* _EXCERPTED PASSAGE_:
══════════
Lysing clots in brain arteries to reverse an acute ischemic stroke should work. Thrombolysis worked in myocardial infarction (MI).
For MI, 14 trials of more than 140,000 patients proved lytic therapy improved outcomes.
[1] A 2014 Cochrane review of 27 stroke trials included about 11,000 patients—12-fold fewer.
[2]
Before Gina Kolata, a health journalist at the
New York Times,
wrote a story about the decades-long debate between neurology leadership and emergency medicine specialists on the use of lytic therapy for stroke, I, like many cardiologists, accepted the experts’ view that tissue plasminogen activator (tPA) is beneficial and “should be given”
[3] to eligible patients with stroke.
Kolata clearly sided with the neurologists. She also featured the oft-heard opinion from many in academic medicine that social media, blogs, and podcasts can be used in negative ways to slow uptake of beneficial therapy.
As an electrophysiologist, I often see patients with stroke—both acutely in the hospital and also in follow-up. I did not know about the tPA debate. So I studied the evidence.
What I found was shocking: The evidence for thrombolysis in acute stroke does not support its guideline recommendation. The resistance to thrombolysis promoted through social media channels and in emergency medicine literature is rational.
Let me explain the strong case against lytic therapy.
Dubious Benefits
Unlike thrombolysis for MI, no stroke trial has shown that lytic therapy lowers death rates. In fact, lytic therapy for stroke strongly increases early death, and shows trends towards higher death overall.
Neurologists measure benefit of lytic therapy by estimating function or ability to remain independent, a much more subjective endpoint than death. Trialists use multiple scales (such as the modified Rankin Scale [mRS]) to quantify functional capacity. Attempts to put numbers on qualitative outcomes is the first of many flaws in the lytic trials. Evidence from the neurology literature chronicle “potentially significant interobserver variability in these scales.”
══════════
(Stored data entries)
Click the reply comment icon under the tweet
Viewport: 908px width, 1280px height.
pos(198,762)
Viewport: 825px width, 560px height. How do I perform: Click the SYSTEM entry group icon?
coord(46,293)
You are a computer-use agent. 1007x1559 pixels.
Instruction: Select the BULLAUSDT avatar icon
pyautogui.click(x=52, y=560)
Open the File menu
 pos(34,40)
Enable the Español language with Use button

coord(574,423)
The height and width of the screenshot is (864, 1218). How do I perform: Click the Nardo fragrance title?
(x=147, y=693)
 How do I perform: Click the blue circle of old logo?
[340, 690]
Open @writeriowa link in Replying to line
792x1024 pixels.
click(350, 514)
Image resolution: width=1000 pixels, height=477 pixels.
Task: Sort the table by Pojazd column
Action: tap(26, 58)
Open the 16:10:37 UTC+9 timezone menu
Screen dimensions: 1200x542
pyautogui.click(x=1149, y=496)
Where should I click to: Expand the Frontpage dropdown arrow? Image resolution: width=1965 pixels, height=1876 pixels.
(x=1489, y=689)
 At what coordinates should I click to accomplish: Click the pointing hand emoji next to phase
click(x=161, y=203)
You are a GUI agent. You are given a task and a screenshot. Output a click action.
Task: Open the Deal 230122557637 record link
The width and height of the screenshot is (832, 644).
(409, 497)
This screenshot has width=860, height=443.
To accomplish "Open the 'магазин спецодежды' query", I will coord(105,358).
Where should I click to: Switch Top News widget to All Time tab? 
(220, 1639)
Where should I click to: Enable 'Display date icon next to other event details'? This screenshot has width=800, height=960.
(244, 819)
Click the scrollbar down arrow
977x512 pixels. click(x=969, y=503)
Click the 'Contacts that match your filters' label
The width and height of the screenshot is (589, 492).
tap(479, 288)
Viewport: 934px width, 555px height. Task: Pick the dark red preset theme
══════════
* _WORK TASK A_: Rewrite the part of the text on lytic therapy for stroke that opens with the words containing "[1] A 2014 Cochrane" and closes with "studied the evidence.", replacing "podcasts" with "newsletters".
* _WORK TASK B_: State whether each statement agrees with the text on lytic therapy for stroke, answering yes or no and quoting the deciding words: (i) The 2014 Cochrane review covered 27 stroke trials. (ii) Kolata sided with the emergency medicine specialists. (iii) At least one stroke trial has shown that lytic therapy lowers death rates.
Answer from the text on lytic therapy for stroke alone, not from the data.

* _RESPONSE AREA A_:
[1] A 2014 Cochrane review of 27 stroke trials included about 11,000 patients—12-fold fewer.
[2]
Before Gina Kolata, a health journalist at the
New York Times,
wrote a story about the decades-long debate between neurology leadership and emergency medicine specialists on the use of lytic therapy for stroke, I, like many cardiologists, accepted the experts’ view that tissue plasminogen activator (tPA) is beneficial and “should be given”
[3] to eligible patients with stroke.
Kolata clearly sided with the neurologists. She also featured the oft-heard opinion from many in academic medicine that social media, blogs, and newsletters can be used in negative ways to slow uptake of beneficial therapy.
As an electrophysiologist, I often see patients with stroke—both acutely in the hospital and also in follow-up. I did not know about the tPA debate. So I studied the evidence.

* _RESPONSE AREA B_:
(i) Yes: "A 2014 Cochrane review of 27 stroke trials included about 11,000 patients"
(ii) No: "Kolata clearly sided with the neurologists."
(iii) No: "no stroke trial has shown that lytic therapy lowers death rates."